→ What is being asked
What you produce should be the lines from the line containing "Image resolution: width=1204" through the last line below, both ends included, reproduced exactly and without pictures.
╔══
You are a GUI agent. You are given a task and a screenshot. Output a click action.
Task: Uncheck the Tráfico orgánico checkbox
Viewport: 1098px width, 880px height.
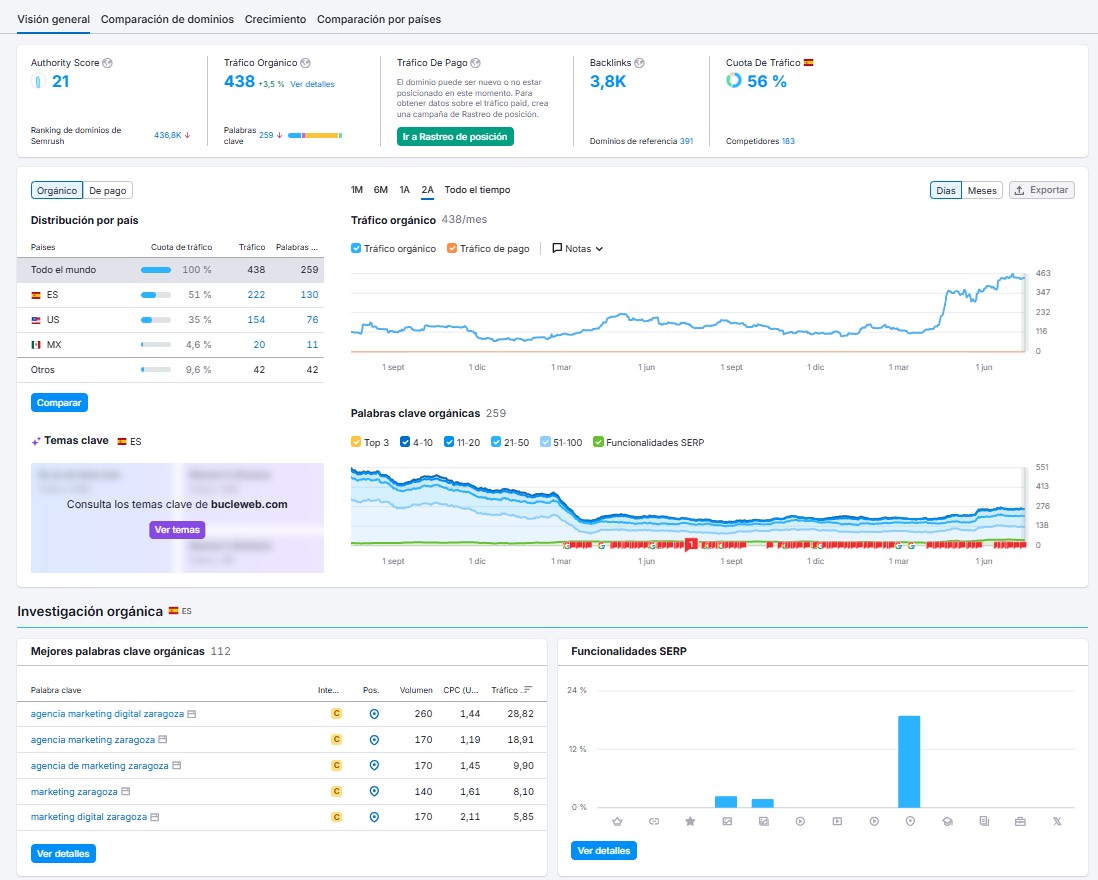357,248

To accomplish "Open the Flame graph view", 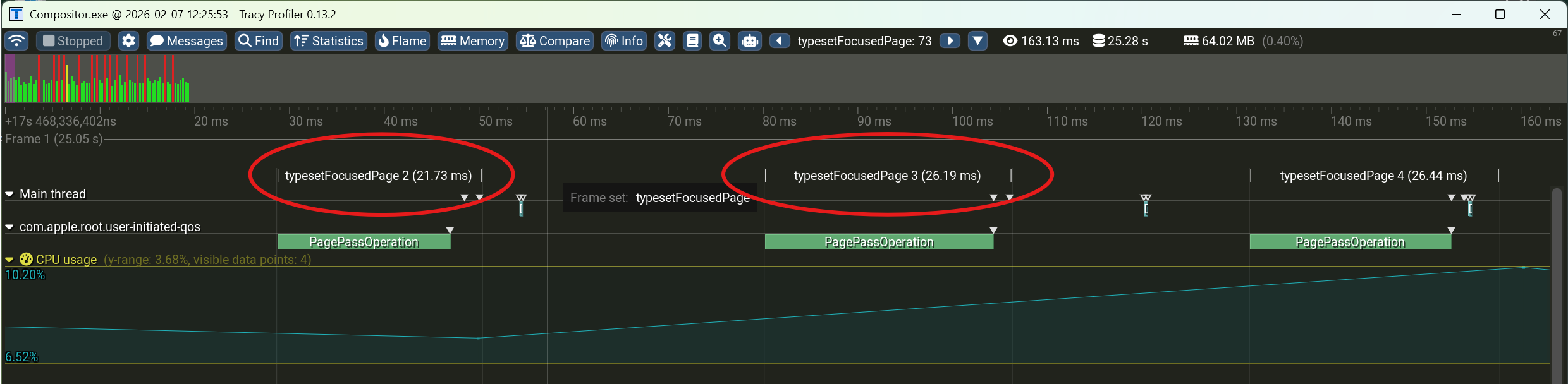I will 402,41.
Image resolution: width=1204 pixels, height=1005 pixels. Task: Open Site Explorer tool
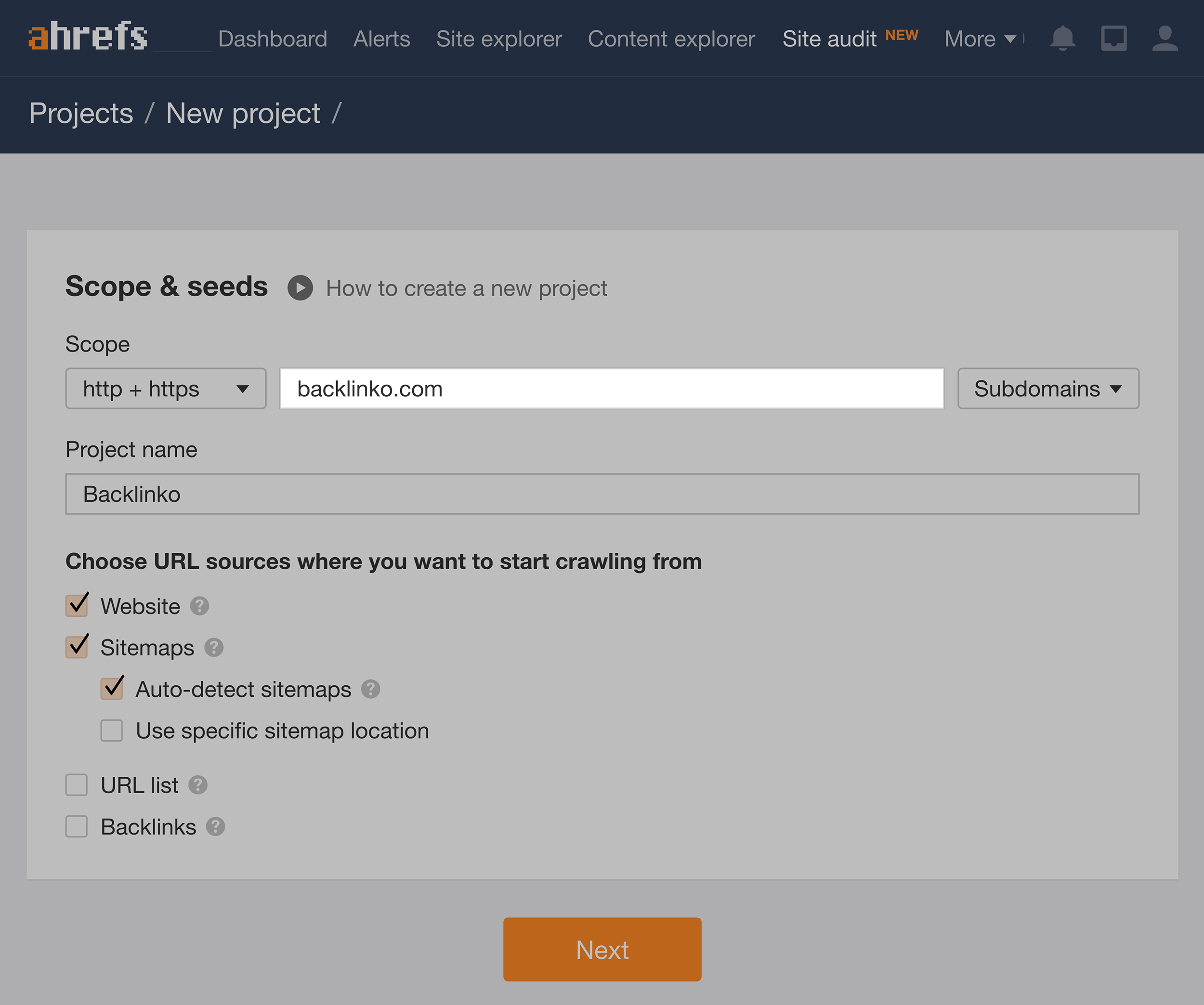click(498, 38)
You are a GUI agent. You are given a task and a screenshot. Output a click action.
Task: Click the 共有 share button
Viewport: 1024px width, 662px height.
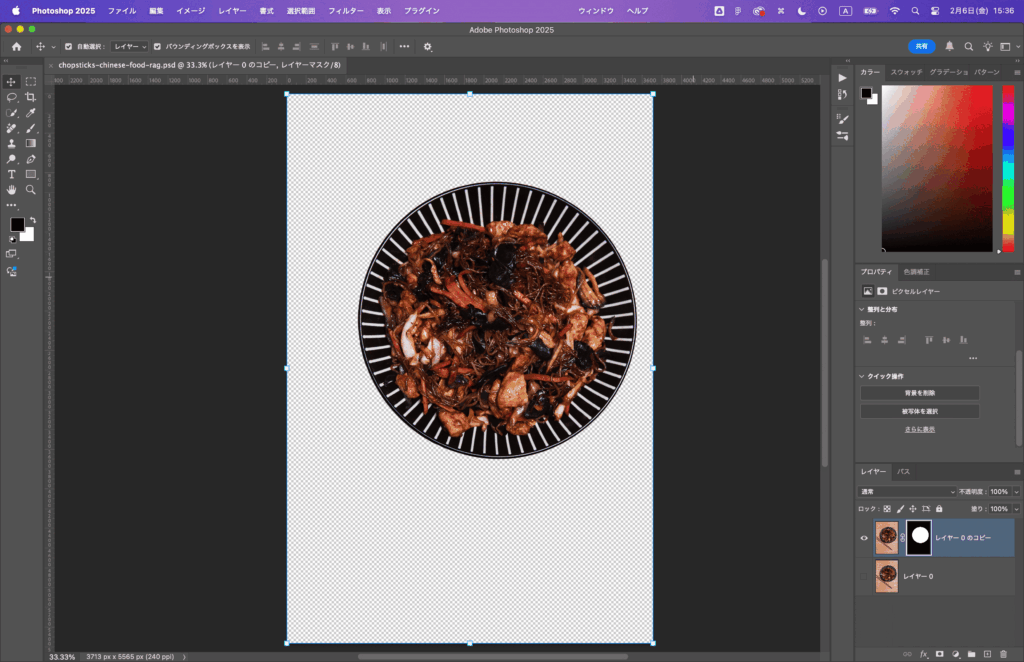(x=921, y=46)
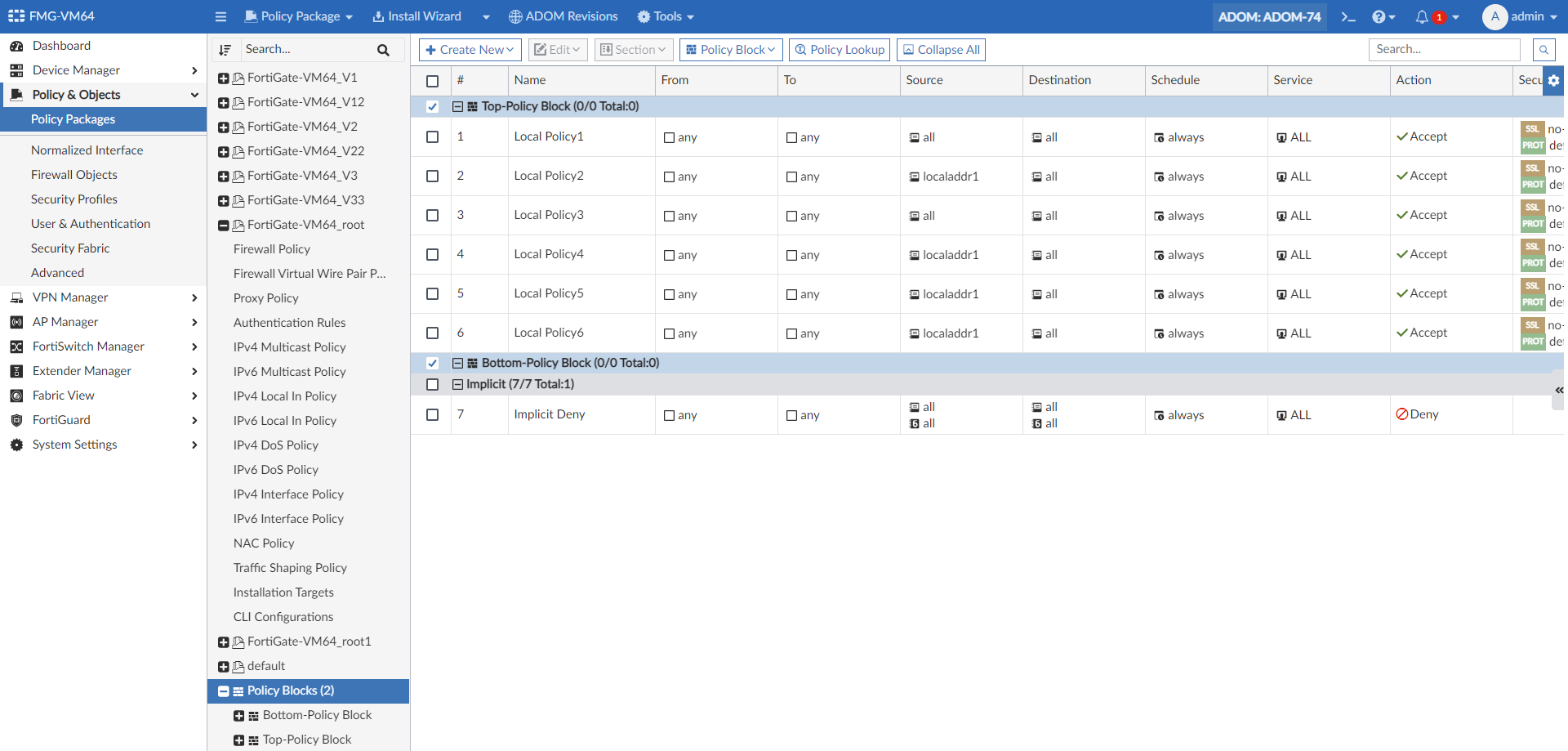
╚══
→ Solution to this task
Image resolution: width=1204 pixels, height=1005 pixels. Task: Open Site Explorer tool
click(498, 38)
You are a GUI agent. You are given a task and a screenshot. Output a click action.
Task: Click the 共有 share button
Viewport: 1024px width, 662px height.
(x=921, y=46)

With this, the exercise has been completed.